Only zones 2, 3 and 4 were used to compute zonal statistics as zones 1 and 5 constitute less than 15% of the study area. The method "xrspatial.zonal_stats" method is used to compute the number of SCA pixels in elevation zones which returns the statistics as a pandas dataframe. The results for each year are combined together and presented as a bar plot to visualize the trends.

## Results

### Zone 2 3000-4000m

![Snow cover trends in Zone 2](./images/class2_trend.png "Snow cover trends in Zone 2")

### Zone 3 4000m-5000m

![Snow cover trends in Zone 3](./images/class3_trend.png "Snow cover trends in Zone 3")

### Zone 4 5000m-6000m

![Snow cover trends in Zone 4](./images/class4_trend.png "Snow cover trends in Zone 4")

## Discussion

Zonal statistics confirm that the Himalayan region is experiencing glacial retreat, particularly at lower elevations, due to global warming. This trend is evident in zone 2, where a significant decreasing trend in snow cover is noted during June and July. Additionally, zone 3 show decreasing trend in July and August. While zone 4 maintains consistent snow cover through May, June, and July, but also reveals a decline in August. These patterns are consistent with rising temperatures in the region, especially during the months of July and August, as reported in scientific literature.

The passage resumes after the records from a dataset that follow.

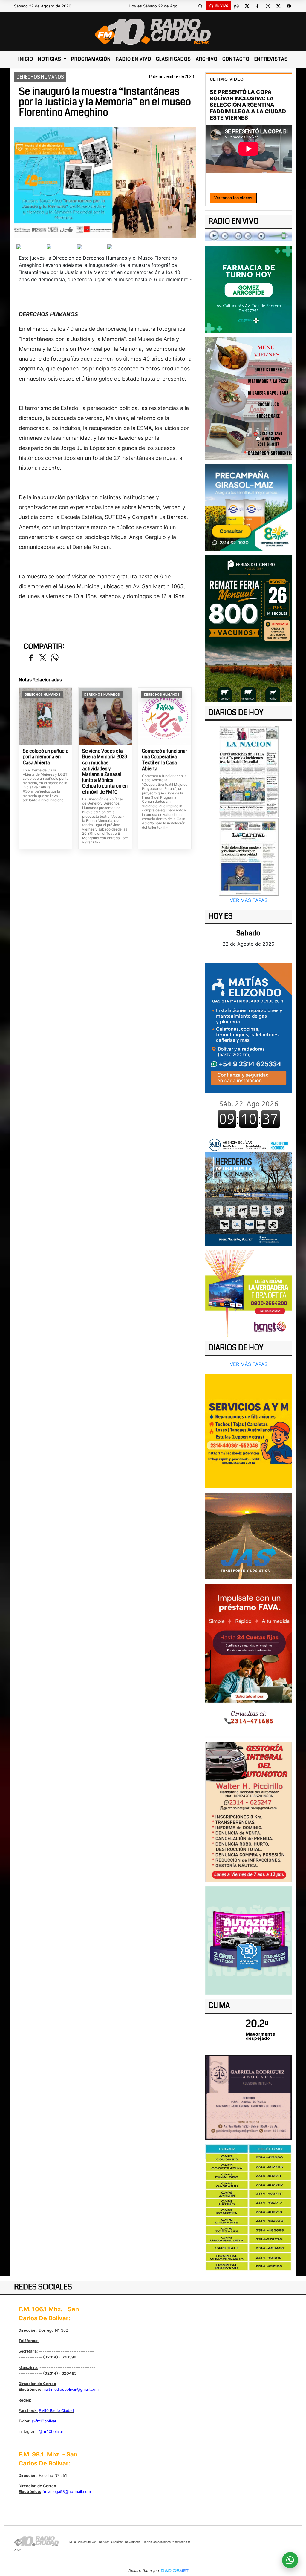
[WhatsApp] (237, 6)
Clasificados (173, 59)
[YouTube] (289, 6)
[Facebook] (258, 6)
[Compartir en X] (42, 658)
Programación (91, 59)
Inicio (25, 59)
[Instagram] (268, 6)
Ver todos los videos (233, 198)
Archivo (207, 59)
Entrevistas (271, 59)
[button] (200, 6)
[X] (247, 6)
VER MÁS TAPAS (248, 900)
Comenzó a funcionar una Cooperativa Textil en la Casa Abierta (164, 759)
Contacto (236, 59)
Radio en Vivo (133, 59)
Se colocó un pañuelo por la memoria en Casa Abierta (45, 757)
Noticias (50, 59)
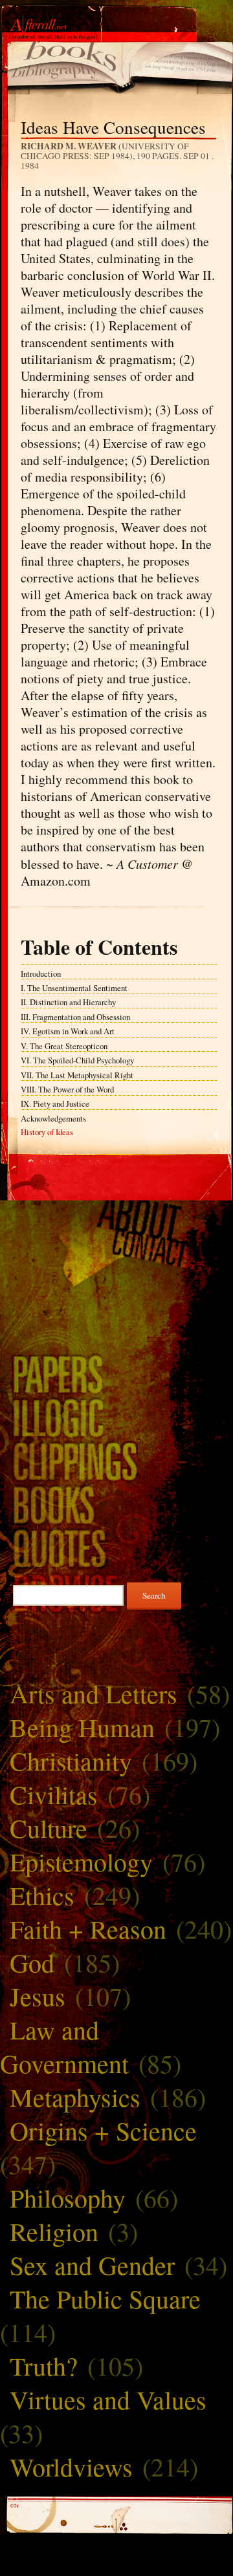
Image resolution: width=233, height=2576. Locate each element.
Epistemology (81, 1861)
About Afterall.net (116, 1217)
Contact (116, 1249)
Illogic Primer (116, 1417)
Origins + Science (103, 2130)
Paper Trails (116, 1374)
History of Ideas (47, 1132)
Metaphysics (75, 2097)
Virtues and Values (108, 2399)
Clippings (116, 1461)
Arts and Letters (93, 1693)
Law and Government (64, 2046)
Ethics (42, 1895)
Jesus (37, 1996)
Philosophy (68, 2197)
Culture (48, 1828)
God (32, 1962)
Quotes (116, 1548)
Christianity (71, 1760)
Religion (54, 2231)
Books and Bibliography (116, 1504)
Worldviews (71, 2466)
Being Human (82, 1727)
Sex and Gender (92, 2265)
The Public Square (105, 2298)
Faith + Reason (88, 1928)
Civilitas (54, 1794)
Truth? (44, 2365)
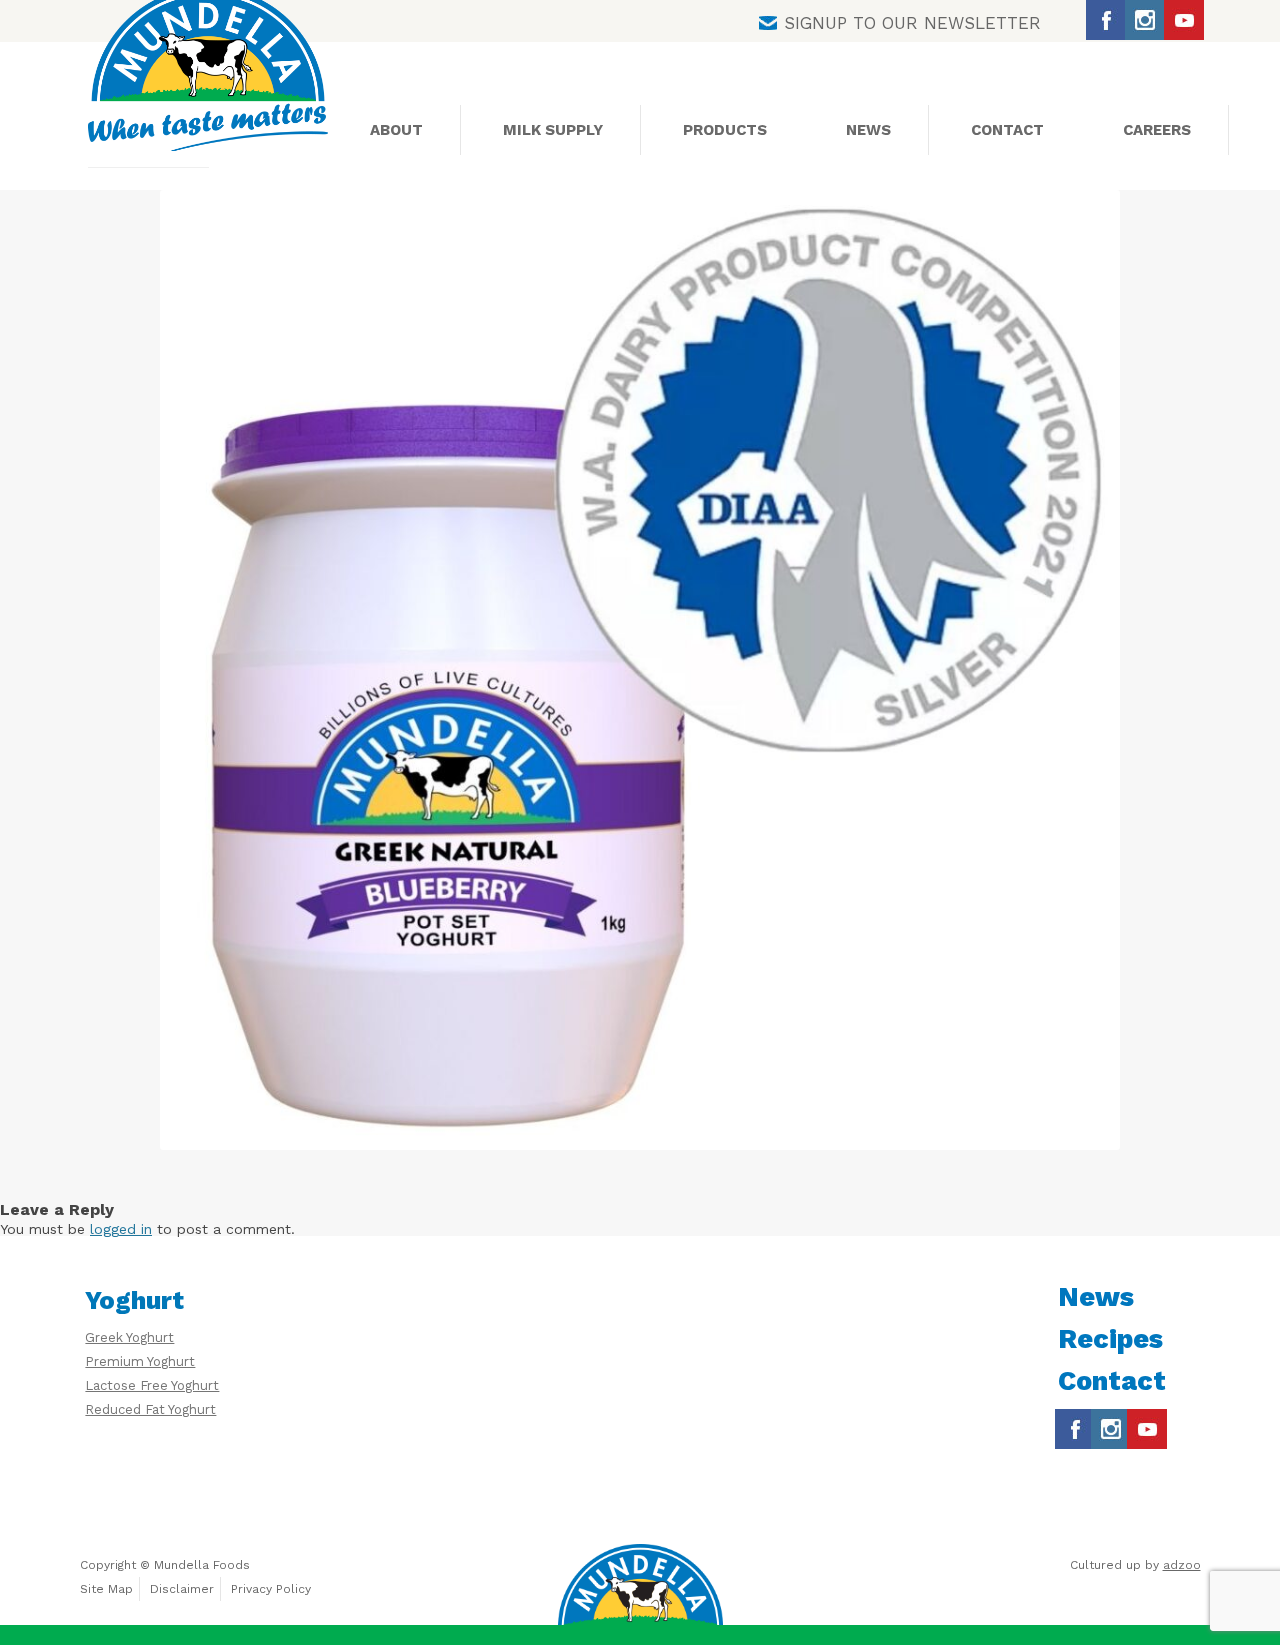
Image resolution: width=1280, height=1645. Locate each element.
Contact (1007, 130)
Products (725, 130)
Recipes (1110, 1339)
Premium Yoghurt (140, 1361)
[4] (640, 670)
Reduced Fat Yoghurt (150, 1409)
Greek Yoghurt (129, 1337)
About (396, 130)
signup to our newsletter (912, 23)
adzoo (1182, 1565)
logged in (121, 1229)
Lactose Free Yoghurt (152, 1385)
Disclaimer (182, 1589)
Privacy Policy (271, 1589)
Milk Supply (553, 130)
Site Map (106, 1589)
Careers (1157, 130)
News (868, 130)
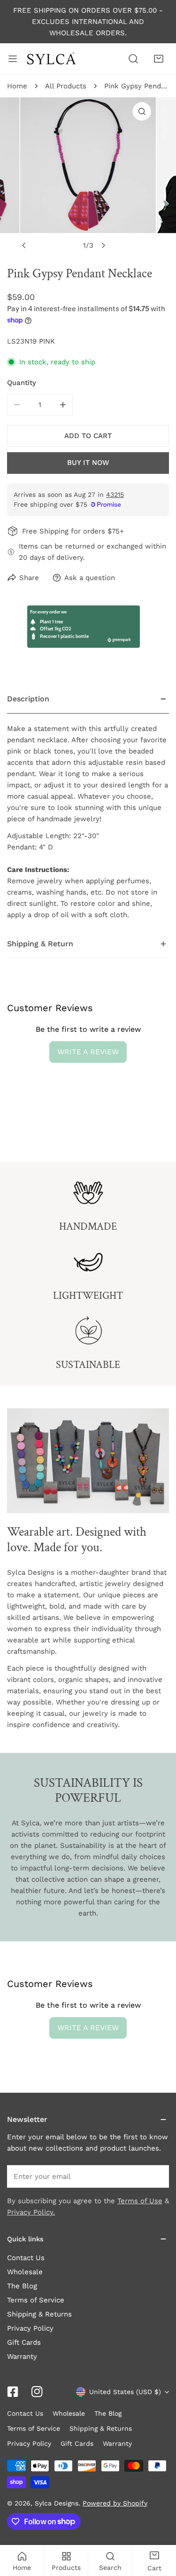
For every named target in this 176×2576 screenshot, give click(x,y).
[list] (88, 176)
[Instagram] (37, 2392)
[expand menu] (12, 58)
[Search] (133, 58)
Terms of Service (35, 2300)
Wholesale (25, 2272)
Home (17, 86)
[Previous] (24, 245)
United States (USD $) (125, 2391)
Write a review (88, 1051)
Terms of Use (139, 2201)
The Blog (22, 2286)
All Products (65, 86)
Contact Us (26, 2258)
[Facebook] (12, 2392)
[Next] (102, 245)
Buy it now (88, 462)
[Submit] (156, 2176)
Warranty (22, 2356)
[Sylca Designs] (51, 58)
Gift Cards (24, 2342)
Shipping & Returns (39, 2314)
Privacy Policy (30, 2328)
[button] (158, 58)
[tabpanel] (88, 807)
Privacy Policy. (31, 2212)
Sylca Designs (56, 2503)
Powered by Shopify (115, 2503)
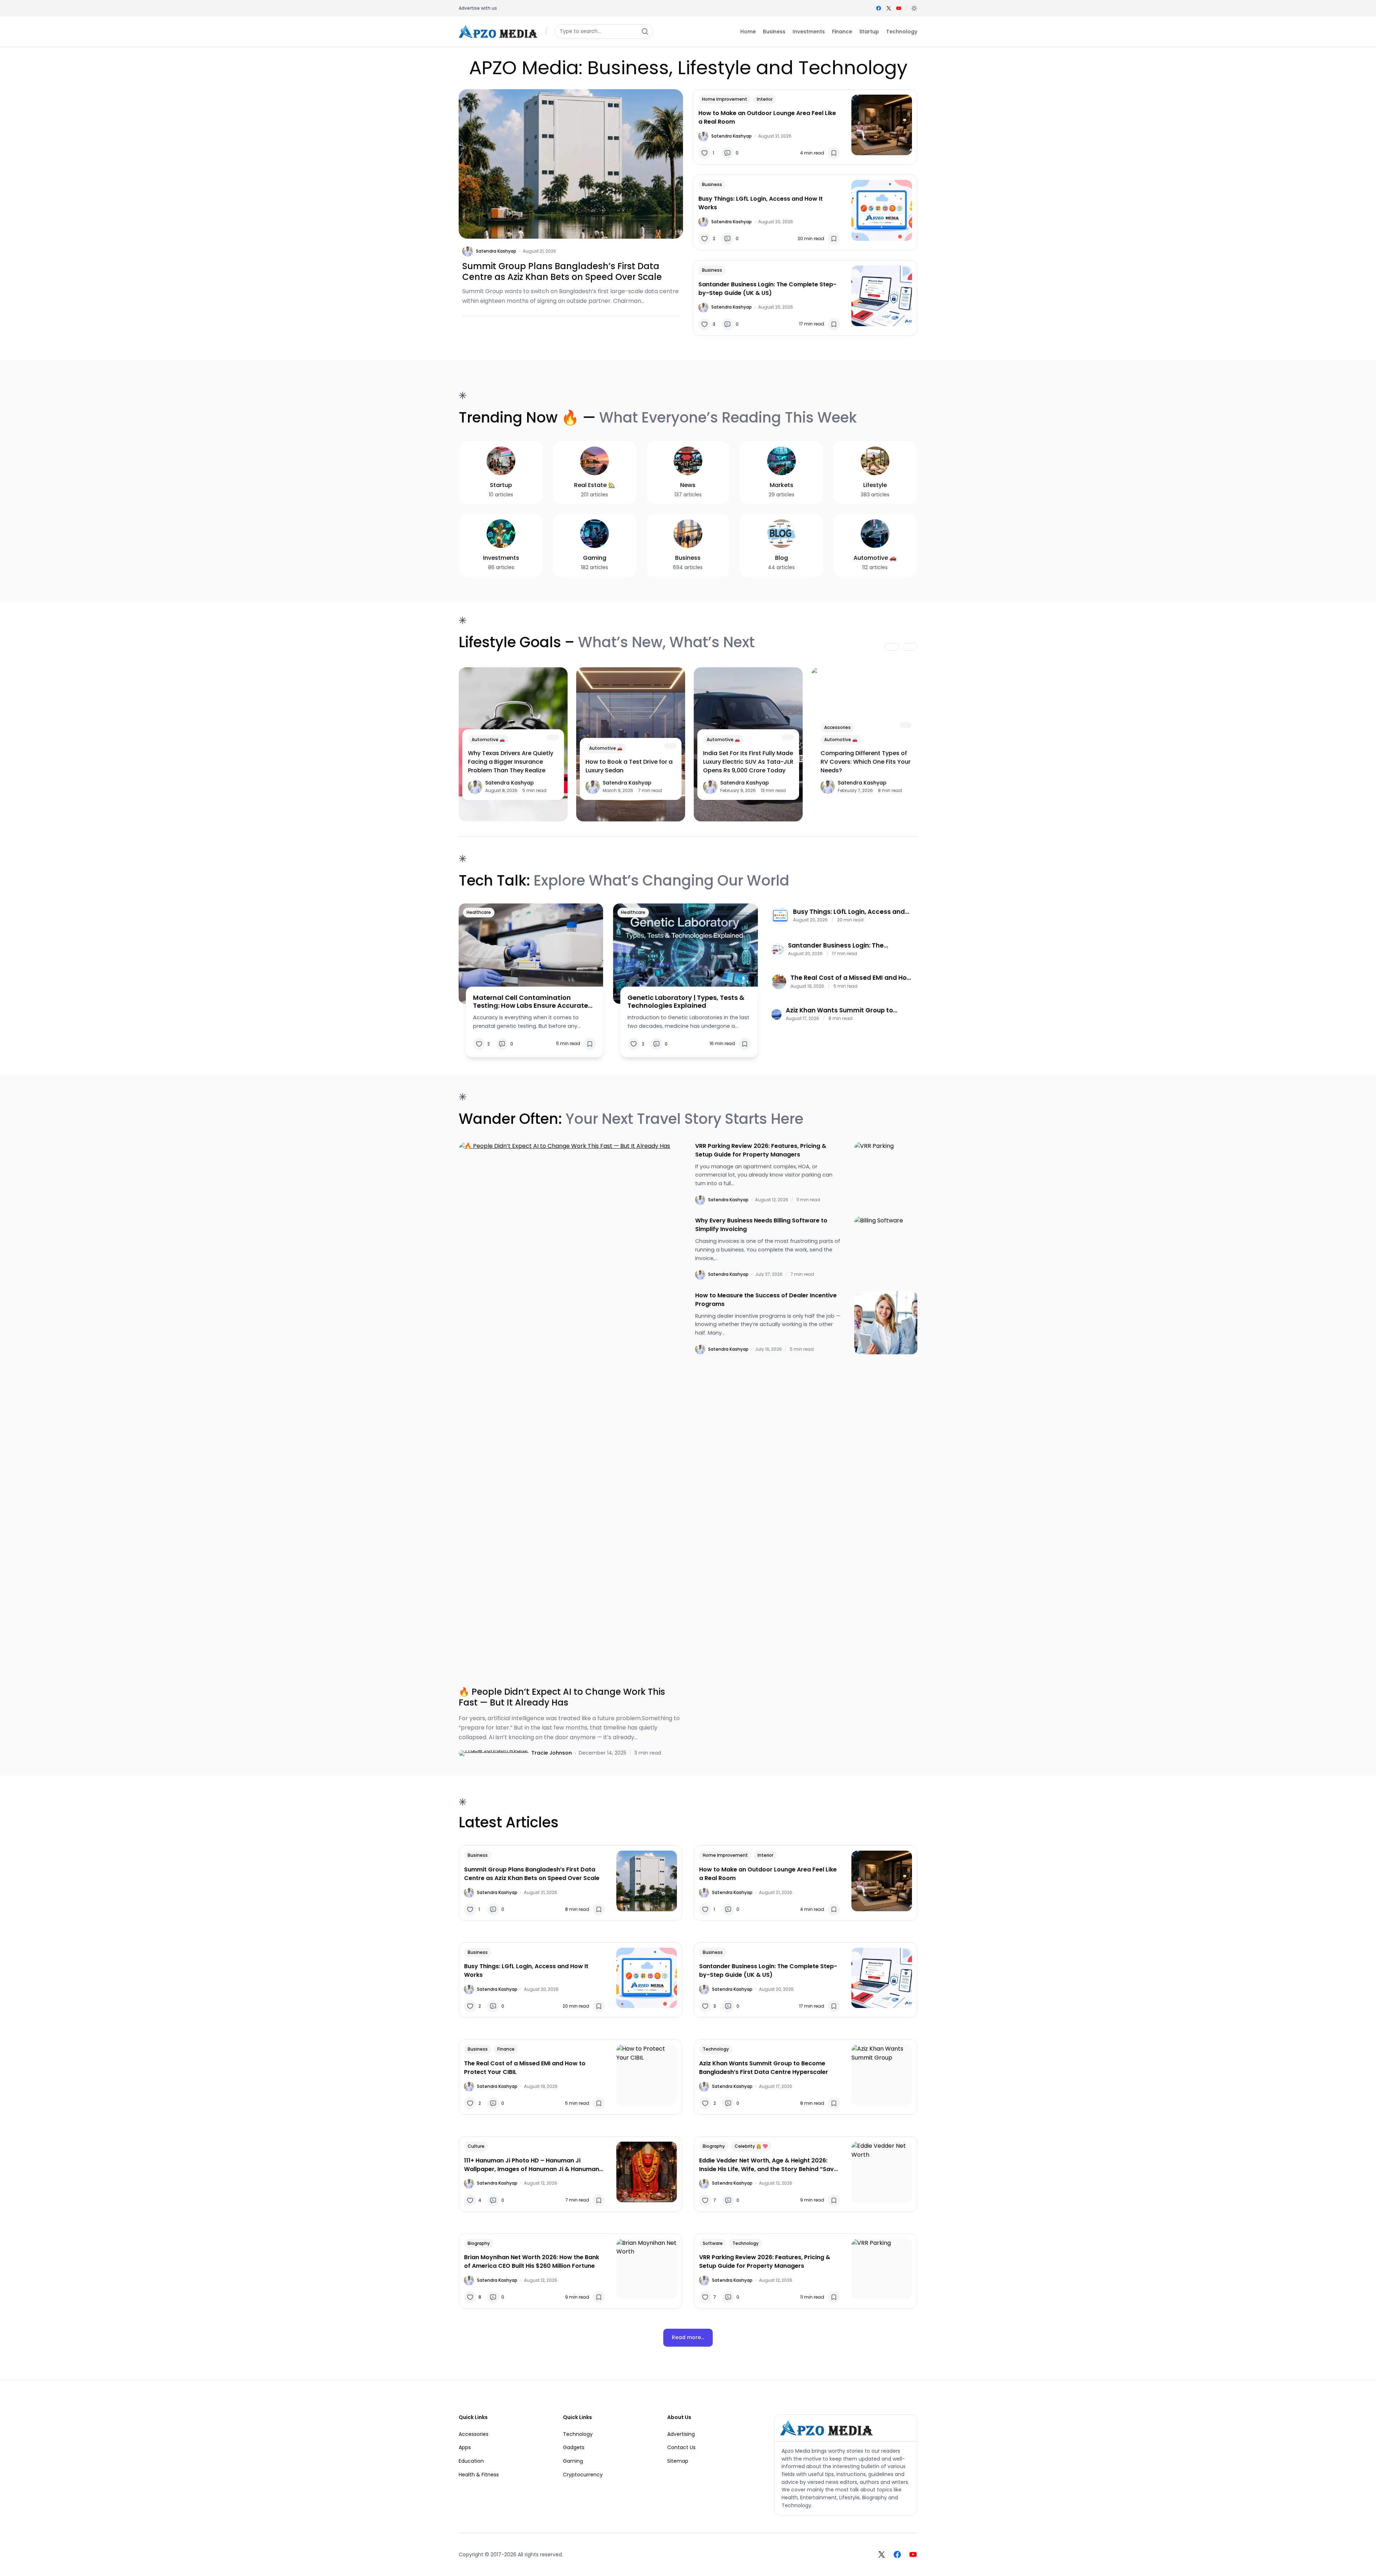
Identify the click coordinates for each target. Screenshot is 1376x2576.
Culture (476, 2146)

### Challenges Encountered

While performing zonal statistics, there were several challenges, primarily due to errors arising from data set comparisons. The process requires that both the zones raster and the values raster not only share the same projection and spatial bounds but also the data type. In my case, zones raster, which was a result of "xarray.apply_ufunc" method was not dask-based and had data type as "int64". In practice, these rasters are both of type "xarray.DataArray", yet the data within differs—one being a NumPy n-dimensional array, and the other a Dask array. To resolve this, it was necessary to convert the zones raster into a Dask array format, change the data type to "float64" and align spatially using "reproject_match" and then run "xrspatial.zonal_stats". 

The initial plan was to employ Landsat data collection for analysis, but the complexity of managing numerous images from various Landsat satellites, such as 8, 9, and 7, for the same area, led to an overwhelming search inventory. This complexity made computations, particularly calculating the mean over time dimension, prohibitively time-consuming and costly, despite employing distributed computing with lazy evaluation. Consequently, there's a compromise between the high resolution of images and the size of the study area. In this case with large study region, using Landsat data proved impractical. Thus, researchers must choose between high-resolution data for small areas, ensuring precision, or broader analyses with lower-resolution data that offer a more general overview.


### Suggested Improvements

The analysis, conducted over 13 years, could yield more pronounced trends if extended over a longer timeframe. Integrating additional datasets, such as land surface temperature and precipitation, would enhance our understanding of the relationships between these variables and their collective impact. Furthermore, utilizing higher resolution data could refine the analysis, though it may increase computational demands.